Es gibt aber noch ein paar weitere Folgen der 4. Staffel, die ich kurz hervorheben möchte:

  • Star Trek: Voyager (Paramount-Promo-Bild)

    Der Zeitzeuge“Die Geschichte wird vom Gewinner geschrieben” in Reinform. Die Autoren zeigen sehr gelungen, wie schnell auf Basis einiger vermeintlichen Fakten ein völlig falsches Bild entstehen kann – selbst, wenn man gute Absichten verfolgt. Ein Problem, mit dem unsere Wissenschaft ebenfalls bis heute kämpft. Die Folge hat zwar eine riesige Logiklücke (der Doktor hat plötzlich ein vollständiges Backup?!). Aber Janeway als sadistische Chefin zu erleben entschädigt für dieses Detail :smile: .
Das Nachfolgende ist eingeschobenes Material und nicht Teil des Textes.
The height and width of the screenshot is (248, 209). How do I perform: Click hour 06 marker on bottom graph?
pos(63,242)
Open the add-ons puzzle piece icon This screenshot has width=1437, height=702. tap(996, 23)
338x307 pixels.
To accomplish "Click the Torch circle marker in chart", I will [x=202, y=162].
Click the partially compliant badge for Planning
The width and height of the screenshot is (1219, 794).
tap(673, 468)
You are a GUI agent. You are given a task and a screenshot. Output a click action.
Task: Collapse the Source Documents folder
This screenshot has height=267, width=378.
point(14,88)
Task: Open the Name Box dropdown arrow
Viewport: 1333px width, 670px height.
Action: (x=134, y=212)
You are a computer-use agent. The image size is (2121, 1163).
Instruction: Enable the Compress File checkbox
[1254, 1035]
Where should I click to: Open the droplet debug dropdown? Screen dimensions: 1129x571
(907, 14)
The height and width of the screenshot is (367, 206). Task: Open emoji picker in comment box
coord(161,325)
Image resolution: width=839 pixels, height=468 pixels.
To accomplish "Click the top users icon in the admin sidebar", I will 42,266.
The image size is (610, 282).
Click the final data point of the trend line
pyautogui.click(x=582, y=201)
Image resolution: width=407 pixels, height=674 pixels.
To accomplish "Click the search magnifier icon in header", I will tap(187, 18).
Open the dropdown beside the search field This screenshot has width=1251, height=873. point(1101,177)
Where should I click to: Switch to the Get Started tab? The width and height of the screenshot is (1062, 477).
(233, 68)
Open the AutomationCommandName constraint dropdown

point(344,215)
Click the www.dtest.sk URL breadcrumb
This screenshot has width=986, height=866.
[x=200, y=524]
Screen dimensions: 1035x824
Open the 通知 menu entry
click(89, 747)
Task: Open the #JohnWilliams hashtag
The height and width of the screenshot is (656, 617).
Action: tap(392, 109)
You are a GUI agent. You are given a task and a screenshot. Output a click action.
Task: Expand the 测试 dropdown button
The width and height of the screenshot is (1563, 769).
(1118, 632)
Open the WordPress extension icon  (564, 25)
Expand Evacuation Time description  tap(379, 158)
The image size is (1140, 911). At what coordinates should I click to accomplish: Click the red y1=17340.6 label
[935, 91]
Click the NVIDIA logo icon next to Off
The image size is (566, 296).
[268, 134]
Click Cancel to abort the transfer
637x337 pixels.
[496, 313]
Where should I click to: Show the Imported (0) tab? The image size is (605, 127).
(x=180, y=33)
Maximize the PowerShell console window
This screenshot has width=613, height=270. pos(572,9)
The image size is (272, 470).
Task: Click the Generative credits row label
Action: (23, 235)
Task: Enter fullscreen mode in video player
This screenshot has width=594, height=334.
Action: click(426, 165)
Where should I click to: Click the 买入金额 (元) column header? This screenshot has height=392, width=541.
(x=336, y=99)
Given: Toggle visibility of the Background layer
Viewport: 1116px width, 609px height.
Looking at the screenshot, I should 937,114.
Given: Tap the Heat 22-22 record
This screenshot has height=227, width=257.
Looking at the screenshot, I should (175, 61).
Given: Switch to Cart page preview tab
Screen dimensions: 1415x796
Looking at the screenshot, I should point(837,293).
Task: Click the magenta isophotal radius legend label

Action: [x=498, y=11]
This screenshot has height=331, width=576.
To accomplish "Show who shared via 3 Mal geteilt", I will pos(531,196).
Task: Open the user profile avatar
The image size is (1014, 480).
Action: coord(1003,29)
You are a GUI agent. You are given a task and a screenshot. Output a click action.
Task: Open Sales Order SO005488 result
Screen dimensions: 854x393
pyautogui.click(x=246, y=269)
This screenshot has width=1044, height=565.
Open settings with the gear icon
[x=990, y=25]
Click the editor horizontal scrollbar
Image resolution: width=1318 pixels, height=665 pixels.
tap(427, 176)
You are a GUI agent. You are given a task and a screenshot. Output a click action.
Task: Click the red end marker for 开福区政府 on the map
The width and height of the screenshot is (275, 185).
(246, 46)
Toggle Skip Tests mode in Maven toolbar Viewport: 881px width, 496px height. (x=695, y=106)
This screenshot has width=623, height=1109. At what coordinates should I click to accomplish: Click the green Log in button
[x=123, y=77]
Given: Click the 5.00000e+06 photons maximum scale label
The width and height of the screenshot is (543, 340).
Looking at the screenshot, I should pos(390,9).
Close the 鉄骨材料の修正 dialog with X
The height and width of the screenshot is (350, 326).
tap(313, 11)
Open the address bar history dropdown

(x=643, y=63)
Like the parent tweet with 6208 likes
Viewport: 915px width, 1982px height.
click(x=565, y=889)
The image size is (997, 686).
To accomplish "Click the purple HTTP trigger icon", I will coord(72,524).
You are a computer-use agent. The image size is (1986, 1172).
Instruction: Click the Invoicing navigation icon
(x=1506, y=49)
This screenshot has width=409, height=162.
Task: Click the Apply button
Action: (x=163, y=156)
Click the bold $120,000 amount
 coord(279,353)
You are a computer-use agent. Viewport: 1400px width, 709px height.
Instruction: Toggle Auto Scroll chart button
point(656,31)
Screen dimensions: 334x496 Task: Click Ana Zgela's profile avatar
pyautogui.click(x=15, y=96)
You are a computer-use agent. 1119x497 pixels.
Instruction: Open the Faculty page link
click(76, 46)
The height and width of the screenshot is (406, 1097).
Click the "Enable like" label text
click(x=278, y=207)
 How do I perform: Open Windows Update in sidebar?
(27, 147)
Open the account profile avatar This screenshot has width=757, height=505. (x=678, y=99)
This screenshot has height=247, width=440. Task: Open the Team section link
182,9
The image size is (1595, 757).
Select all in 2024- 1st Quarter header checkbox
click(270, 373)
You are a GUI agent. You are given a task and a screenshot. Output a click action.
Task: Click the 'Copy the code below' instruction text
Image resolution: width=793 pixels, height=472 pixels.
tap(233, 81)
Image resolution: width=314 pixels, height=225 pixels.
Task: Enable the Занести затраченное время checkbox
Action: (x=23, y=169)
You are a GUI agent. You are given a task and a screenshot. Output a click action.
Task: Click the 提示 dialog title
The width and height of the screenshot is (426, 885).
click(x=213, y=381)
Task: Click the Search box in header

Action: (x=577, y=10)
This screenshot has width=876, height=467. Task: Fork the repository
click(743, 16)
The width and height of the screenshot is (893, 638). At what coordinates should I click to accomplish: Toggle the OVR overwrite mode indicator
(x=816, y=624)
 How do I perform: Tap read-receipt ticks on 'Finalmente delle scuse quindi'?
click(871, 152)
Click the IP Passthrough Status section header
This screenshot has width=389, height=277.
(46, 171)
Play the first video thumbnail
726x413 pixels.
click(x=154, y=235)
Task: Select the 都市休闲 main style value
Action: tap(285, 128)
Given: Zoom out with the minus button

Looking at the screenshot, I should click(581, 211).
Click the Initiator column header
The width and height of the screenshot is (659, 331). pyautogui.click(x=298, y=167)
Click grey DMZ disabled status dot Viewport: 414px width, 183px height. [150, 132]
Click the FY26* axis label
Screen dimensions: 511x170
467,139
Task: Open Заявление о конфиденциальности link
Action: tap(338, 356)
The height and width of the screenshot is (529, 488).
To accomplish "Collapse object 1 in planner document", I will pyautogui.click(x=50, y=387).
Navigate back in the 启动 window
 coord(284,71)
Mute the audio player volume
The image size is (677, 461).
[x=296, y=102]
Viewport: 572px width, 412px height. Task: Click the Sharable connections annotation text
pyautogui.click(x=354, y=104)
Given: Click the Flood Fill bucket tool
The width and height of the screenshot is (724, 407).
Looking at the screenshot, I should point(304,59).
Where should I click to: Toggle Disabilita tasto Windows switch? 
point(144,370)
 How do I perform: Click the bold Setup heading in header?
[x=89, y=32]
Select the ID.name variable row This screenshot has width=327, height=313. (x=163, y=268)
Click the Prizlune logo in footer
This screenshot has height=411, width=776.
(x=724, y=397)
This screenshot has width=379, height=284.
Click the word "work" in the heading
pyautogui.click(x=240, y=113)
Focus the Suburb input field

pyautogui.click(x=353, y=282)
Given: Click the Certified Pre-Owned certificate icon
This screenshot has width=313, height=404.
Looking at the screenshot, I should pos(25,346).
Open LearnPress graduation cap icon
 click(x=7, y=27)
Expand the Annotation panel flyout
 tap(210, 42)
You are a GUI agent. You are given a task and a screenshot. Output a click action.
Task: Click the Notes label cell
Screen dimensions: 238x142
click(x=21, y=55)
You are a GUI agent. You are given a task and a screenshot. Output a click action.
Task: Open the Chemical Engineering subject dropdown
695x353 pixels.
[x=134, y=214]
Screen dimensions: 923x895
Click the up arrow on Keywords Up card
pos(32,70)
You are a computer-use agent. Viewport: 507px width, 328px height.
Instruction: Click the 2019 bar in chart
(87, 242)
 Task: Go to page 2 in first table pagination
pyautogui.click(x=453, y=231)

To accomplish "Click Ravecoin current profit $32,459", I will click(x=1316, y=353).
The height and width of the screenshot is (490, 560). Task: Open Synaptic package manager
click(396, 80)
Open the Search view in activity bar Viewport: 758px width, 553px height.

  • Leben nach dem Tod – Neelix stirbt und wird dank 7of9s Nanobots wieder ins Leben zurückgeholt, was ihn in eine absolute Glaubenskrise stürzt. Schließlich war er ja tot und es ist nicht so gewesen, wie in den Erzählungen. Das stürzt ihn in eine (nachvollziehbare) Sinnkrise. Und so kitschig die Auflösung ist – so real dürfte sie tatsächlich sein.
  • Eine – Die perfekte Folge für 7of9. Noch kein Jahr aus dem Kollektiv heraus und sowieso schon unsicher was ihre Existenz als Individuum angeht, wird sie eine Situation gestürzt (völlige Isolation), die normale Menschen bereits nach wenigen Tagen den Verstand raubt. Was macht das erst mit jemandem, der sein ganzes Leben nur Stimmen im Kopf hatte?
  • Die Omega Direktive – Okay, die ganze Sache mit dem Omega-Molekül kommt völlig aus dem Nichts. Andererseits: Wer weiß welche gefährlichen Stoffe vor uns geheim gehalten werden. Eine wirklich starke Folge, in der vor allem Janeway glänzt.
  • Im Rückblick – Wie dermaßen gemein ist es dieser Geschichte keinen eindeutigen Abschluss zu geben? Das fand Lysanda mal wieder überhaupt nicht gut. War er es jetzt, oder nicht? Wir werden es nie erfahren. Aber es ist ein interessantes und vermutlich für so einige Menschen reales Dilemma in dem 7of9 und der Holodoc da stecken. Er ist sicherlich nicht der erste Arzt, der einem Patienten eine Krankheit einredet. Mal abgesehen von den ganzen Schnellschüssen, die bei vor allem dieser Art von Verbrechen gerne passieren und zu lebensvernichtenden Vorverurteilungen führen können.

Fazit

Zum Abschluss kann ich nur nochmal wiederholen: Die 4. Staffel von Star Trek: Voyager ist wirklich extrem gut gelungen. Wie immer gibt es Abzüge in der B-Note. Verpasste Chancen, zahlreiche Logiklücken und 2-3 etwas schwächere Episoden (Dämon z.B.). Aber insgesamt ist es eine durchweg unterhaltsame (nicht nur wegen des erhöhten Actionanteils) Staffel, die überaus erfolgreich ein neues Mitglied in die Crew integriert und… ja, es fast schon zum eigentlichen Star der Serie macht.
Schade, dass Staffel 5 (Spoiler) dieses neue Niveau nicht ganz halten kann. Aber dazu kommen wir logischerweise im nächsten Eintrag. Haben schließlich zum Verfassungszeitpunkt noch neun Folgen vor uns.